Ganze Stadtteile standen in Flammen. Ich ging ins Bett, und einige Zeit später
weckte mich ein Streit. Unser Haus hatte nur vier Zimmer und war hellhörig; man
konnte in einem Zimmer nicht niesen, ohne dass in einem andern jemand »Gesundheit!«
rief. Ich hörte, wie meine Mama weinte und weinte, und mein Vater sagte, das
kannst du nicht, wir müssen es tun, du musst stark sein, Anita. Lauter
solche Sachen, und dann ging meine Zimmertür auf, und mein Vater stand da. Er
hielt eine Kerze in der Hand, und noch nie im Leben hatte ich ihn so verstört
gesehen. Als wäre er einem Geist begegnet, und der Geist war er selbst. Schnell
zog er mich warm an und sagte: »Sei jetzt brav, Ida. Geh und sag deiner Mutter
auf Wiedersehen.« Und als ich das tat, hielt sie mich lange, lange fest im Arm
und weinte so sehr, dass es immer noch wehtut, wenn ich daran denke, nach all
den Jahren. Ich sah den kleinen Koffer an der Tür und fragte, fahren wir
irgendwohin, Mama? Gehen wir weg? Aber sie gab keine Antwort, sie weinte nur
immer weiter und hielt mich fest, bis mein Daddy mich losmachte. Dann gingen
wir, mein Daddy und ich. Nur wir beide.
    Erst draußen wurde mir klar, dass es noch mitten
in der Nacht war. Es war kalt und windig. Flocken fielen vom Himmel, und ich
dachte, es wäre Schnee, bis ich eine von meiner Hand leckte und merkte, dass es
Asche war. Man konnte den Rauch riechen; er brannte mir in den Augen und im
Hals. Wir hatten einen weiten Weg und waren fast die ganze Nacht auf den
Beinen. Das Einzige, was sich auf der Straße bewegte, waren die Trucks der
Army. Manche hatten Trichter auf dem Dach, aus denen Stimmen kamen, die den
Leuten sagten, sie sollten nicht stehlen und ruhig bleiben bei der Evakuierung.

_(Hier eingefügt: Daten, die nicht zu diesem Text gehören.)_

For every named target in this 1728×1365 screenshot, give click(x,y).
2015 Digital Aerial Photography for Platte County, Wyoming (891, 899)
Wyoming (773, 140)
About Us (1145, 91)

Ein paar Leute waren auch unterwegs, zuerst nicht viele, aber immer mehr, je
weiter wir kamen, bis die Straße voll von ihnen war. Keiner sprach ein Wort.
Alle gingen in unsere Richtung mit ihren Koffern. Ich glaube, ich hatte noch
gar nicht begriffen, dass es nur die Kinder waren, die wegfahren würden.

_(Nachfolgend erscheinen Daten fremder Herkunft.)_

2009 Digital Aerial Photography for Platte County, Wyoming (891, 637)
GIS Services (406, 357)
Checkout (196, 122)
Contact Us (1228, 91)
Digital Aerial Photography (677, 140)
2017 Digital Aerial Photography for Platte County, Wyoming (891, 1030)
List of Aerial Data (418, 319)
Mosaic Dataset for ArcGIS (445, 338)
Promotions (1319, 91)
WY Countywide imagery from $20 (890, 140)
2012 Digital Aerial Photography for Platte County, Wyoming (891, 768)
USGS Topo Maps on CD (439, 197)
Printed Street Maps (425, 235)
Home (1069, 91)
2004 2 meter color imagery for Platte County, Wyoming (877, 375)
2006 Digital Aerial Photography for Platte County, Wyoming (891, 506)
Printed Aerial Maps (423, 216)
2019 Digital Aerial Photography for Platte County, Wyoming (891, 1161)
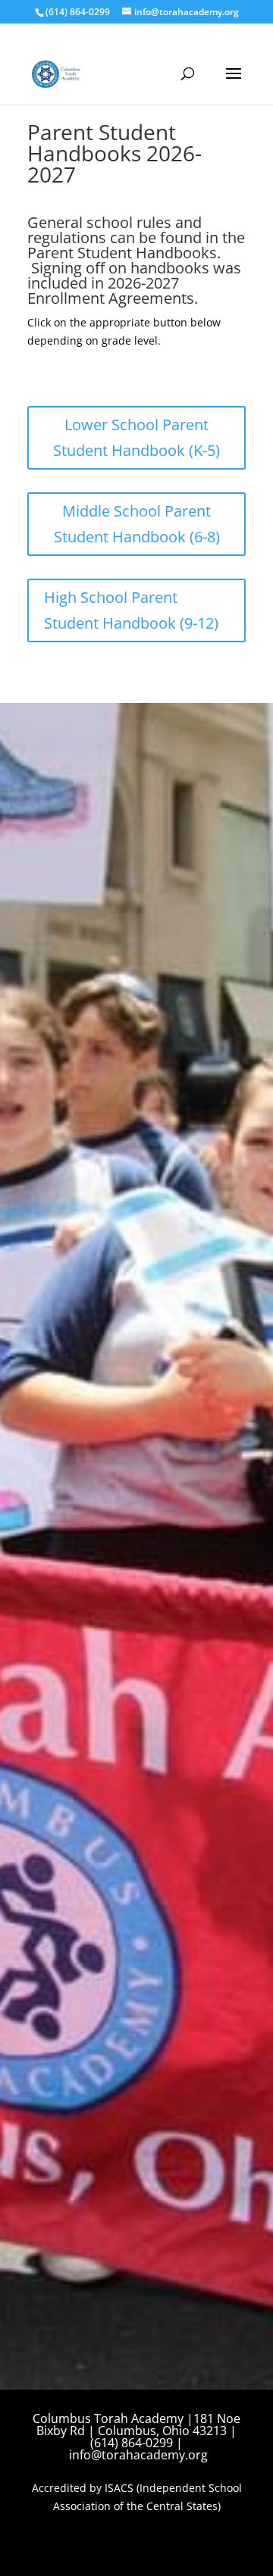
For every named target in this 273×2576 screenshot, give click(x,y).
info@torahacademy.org (138, 2454)
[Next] (224, 1360)
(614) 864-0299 (78, 11)
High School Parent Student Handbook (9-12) (131, 610)
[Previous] (49, 1360)
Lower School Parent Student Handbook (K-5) (136, 437)
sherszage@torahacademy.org (125, 1059)
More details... (78, 1457)
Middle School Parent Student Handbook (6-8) (137, 524)
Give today (82, 1102)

    Es war noch dunkel, als wir am Bahnhof ankamen.
Ich habe schon das eine oder andere darüber gesagt. Mein Vater sagte, wir wären
schon so früh hingegangen, um nicht Schlange stehen zu müssen. Er hasste
Schlange stehen, aber es sah aus, als hätte die halbe Stadt die gleiche Idee
gehabt. Wir mussten lange warten, und allmählich wurde die Sache unangenehm,
das konnte man spüren. Wie wenn ein Gewitter aufzieht und die Luft knistert
und knackt. Die Leute hatten zu viel Angst. Die Feuer gingen aus, und die Jumps
kamen, sagten die Leute. Wir hörten lautes Krachen in der Ferne, wie Donner,
und Flugzeuge flogen über uns hinweg, schnell und tief. Jedes Mal, wenn man
eins sah, knackte es in den Ohren, und eine Sekunde danach gab es einen Knall,
dass der Boden unter den Füßen wackelte. Manche Leute waren auch ohne Kinder
da. Mein Vater hielt mich fest an der Hand. Im Zaun war eine Öffnung, wo die
Soldaten die Leute durchließen, und da mussten wir auch hin. Es war so eng in
dem Gedränge, dass ich kaum noch Luft kriegte. Manche Soldaten hatten Hunde
dabei. Was auch passiert, du bleibst bei mir, Ida, sagte mein Daddy. Halt dich
fest.
    Dann endlich konnten wir unter uns den Zug
sehen. Wir waren auf einer Brücke über den Gleisen. Ich schaute daran entlang,
aber ich konnte nicht bis zum Ende sehen, so lang war der Zug. Er schien sich
endlos hinzuziehen, hundert Wagen lang. Und er sah anders aus als jeder Zug,
den ich bis dahin gesehen hatte. Die Wagen hatten keine Fenster, und seitlich
ragten lange Stangen mit Netzen heraus, wie Vogelflügel. Auf den Dächern waren
Soldaten mit großen Gewehren in Metallkäfigen, eingesperrt wie Kanarienvögel.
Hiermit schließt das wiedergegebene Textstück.